# Collaborative bread thread for whole wheat/multi-grain/whole grain breads



## subfuscpersona (Jun 5, 2007)

An invitation to all to participate in a thread that focuses on making bread that uses whole grain flours as part of the final recipe. I thought it would be fun to have an on-going discussion of this technique - experiments, tips, opinions, failures, successes - oh yeah - recipes too. Even if you've never made bread in your life, keep reading...making bread is easy, flexible for busy schedules and lots of fun.

I'm hoping to start a long thread with posts of all kinds - not just recipes but comments, evaluations, musings, etc - all on the theme of making bread that includes flours other than OR in addition to white flour. (Kinda like a collective blog.) The ingredients couldn't be cheaper and no fancy equipment is needed. We all can afford to experiment and share our results - failures and successes.

To level the initial playing field, I will ask posters to restrict themselves to bread made with commercial yeast (not home grown sourdough starters).

If you purchase whole grains and mill them at home using a manual or electric grain mill, *please DO contribute your expertise*.


----------



## JohnL (Jun 5, 2007)

Hi Subfus,
I'm looking forward to this one,(hard to find decent bread here).
The only bread I can make is the NYT recipe that someone was kind enough to post. It's great! Heck even I can do it. Love to learn more.


----------



## desertland (Jun 5, 2007)

I've often found that breads with 100% whole wheat are too tough to eat.  A third rising usually does the trick, and makes the bread light enough to enjoy.

Here's a recipe that explains the three risings:
MeanMeals.com - 100% Whole wheat bread - Create and share your personal list of meals and recipes


----------



## bethzaring (Jun 5, 2007)

Hey John, I just made a loaf of NYT bread today!  What flour do you use in your bread?

I use 2 cups whole wheat and 1 cup unbleached white and have been stuck on that ratio from the beginning.

Any comments on how anyones NYT bread is turning out, any tips?


----------



## JohnL (Jun 5, 2007)

_Description of the task_.
Continue the whole-grain bread forum thread above, starting with the reply from JohnL that follows his last heading.

_Data_.
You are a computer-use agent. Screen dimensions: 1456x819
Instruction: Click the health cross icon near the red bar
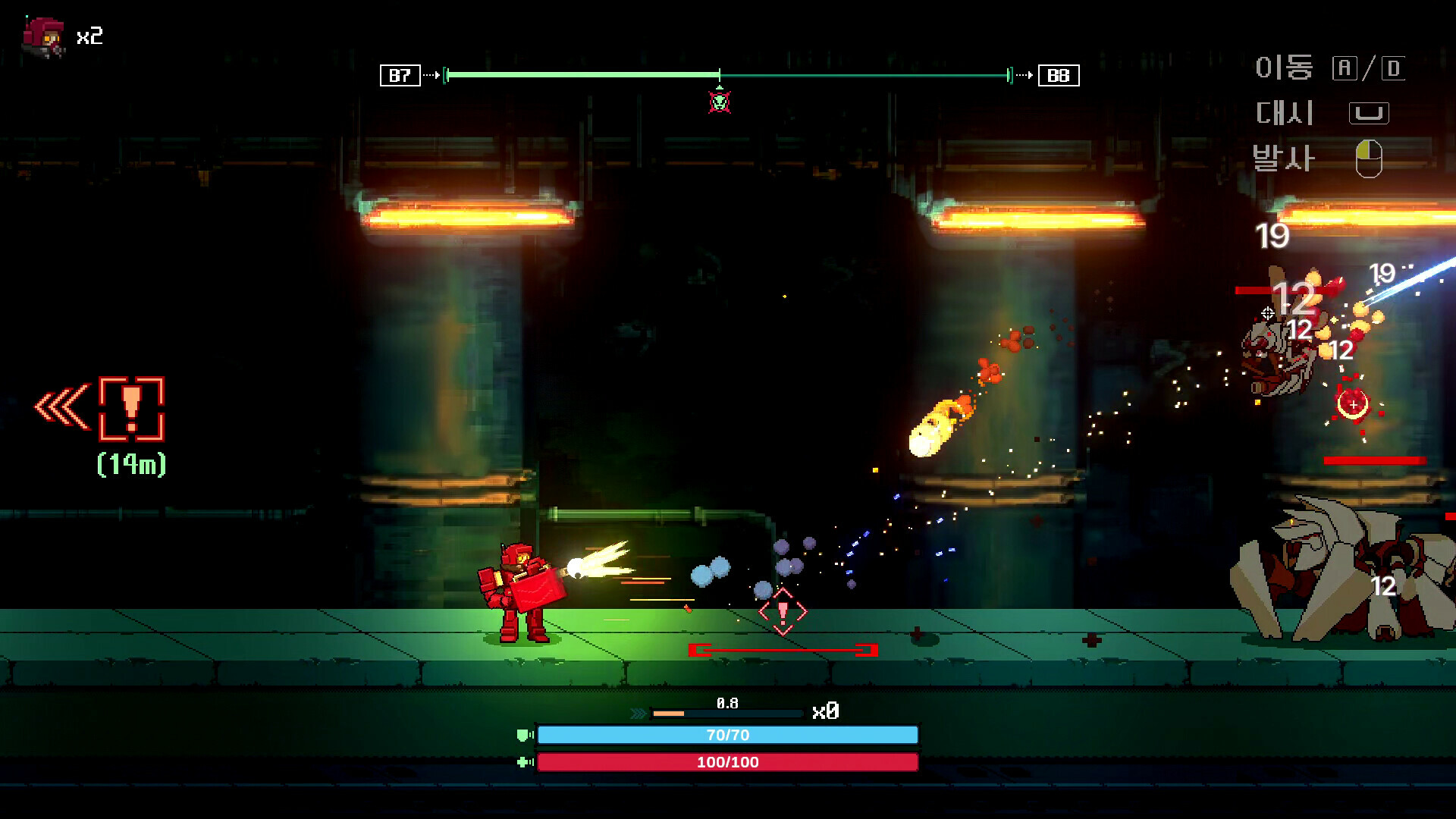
==
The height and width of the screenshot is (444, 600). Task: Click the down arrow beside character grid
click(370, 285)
* * *
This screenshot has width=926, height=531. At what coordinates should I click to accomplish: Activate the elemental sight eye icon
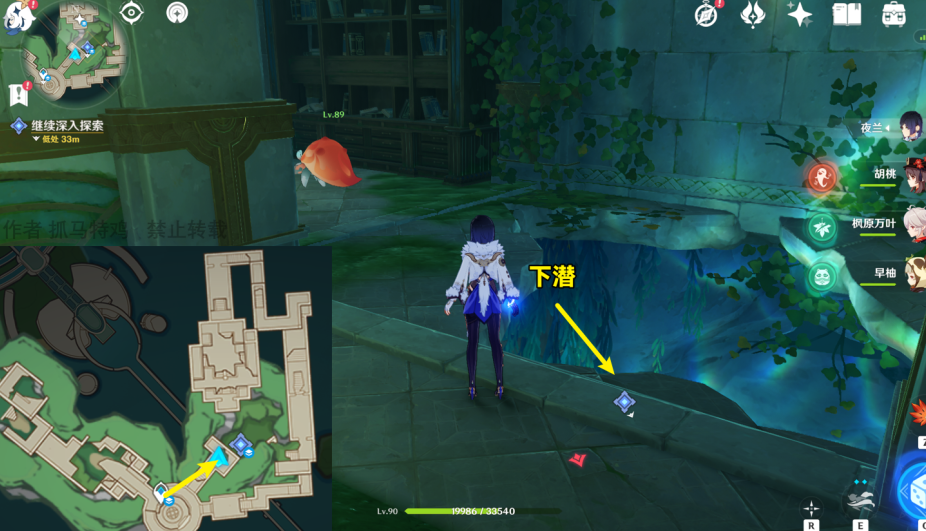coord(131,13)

_Result of this exercise_.
Hey Beth,
The first couple of times that I made it, I just used regular white bread flour. Then my daughter complained, (of course) that she would only eat wheat bread. Soooooo, I started using 2 cups of wheat flour to 1 cup of white bread flour. So, that's where I'm at now. The only thing that I've changed is to bump up the yeast another 1/4 teaspoon. Everything else works so I'm not messing with it too much. Oh, I do dust the bread with grits instead of flour before I put it in the oven, (just gives it a bit more crunch when finished). Would love to hear other ideas for this recipe, it's so darn easy.


----------



## bethzaring (Jun 5, 2007)

I'm pretty much sticking with the recipe as written, except for replacing 2 cups white flour with King Arthur traditional whole wheat bread flour.  I use corn meal for the final rising coating. Sometimes I add 1/2 cup parmesan cheese to the initial mix.

What do you think the extra 1/4 t. yeast does?

I just love I can get a loaf of bread with using just 1/4 t. yeast.  It sure has cut down on my yeast consumption.


----------



## bethzaring (Jun 6, 2007)

The main bread I make for slicing, toast, croutons, sandwiches, etc, is one from the instruction booklet for my bread machine, a Zojirushi.  I have to modify the technique to get the bread to work.  I use the machine to knead the bread, through THREE cycles and then remove the dough from the machine and let the dough raise the traditional way.

Here's the ingredients:

2 cups water, tempered to about 95*F
5 cups whole wheat flour, I use King Arthur Traditional WW bread flour
3 T. sugar
2 T. dry milk
2 t. salt
4 T. vital wheat gluten
2 T. oil
2 t. baking yeast, I buy it in bulk from KA and keep it in the freezer

Add all ingredients to bread pan and start machine.  I hang around the kitchen for this 1/2 hour and when the machine stops the knead cycle, I start it again.  Put the dough through 3 knead cycles.  Then remove bread from the machine and place in an oiled bowl.  Raise until doubled in bulk, punch down, raise again until doubled in bulk.  Remove dough from bowl and shape dough for baking pans.  This recipe makes too much dough for my bread pan, so I end up making a variety of things from the extra dough;4 rolls or four hamburger buns, or a small loaf of cinnamon raisin bread.  Let rise about 35 to 40 minutes and then bake at 350*F for about 45 minutes.


----------



## bethzaring (Jun 6, 2007)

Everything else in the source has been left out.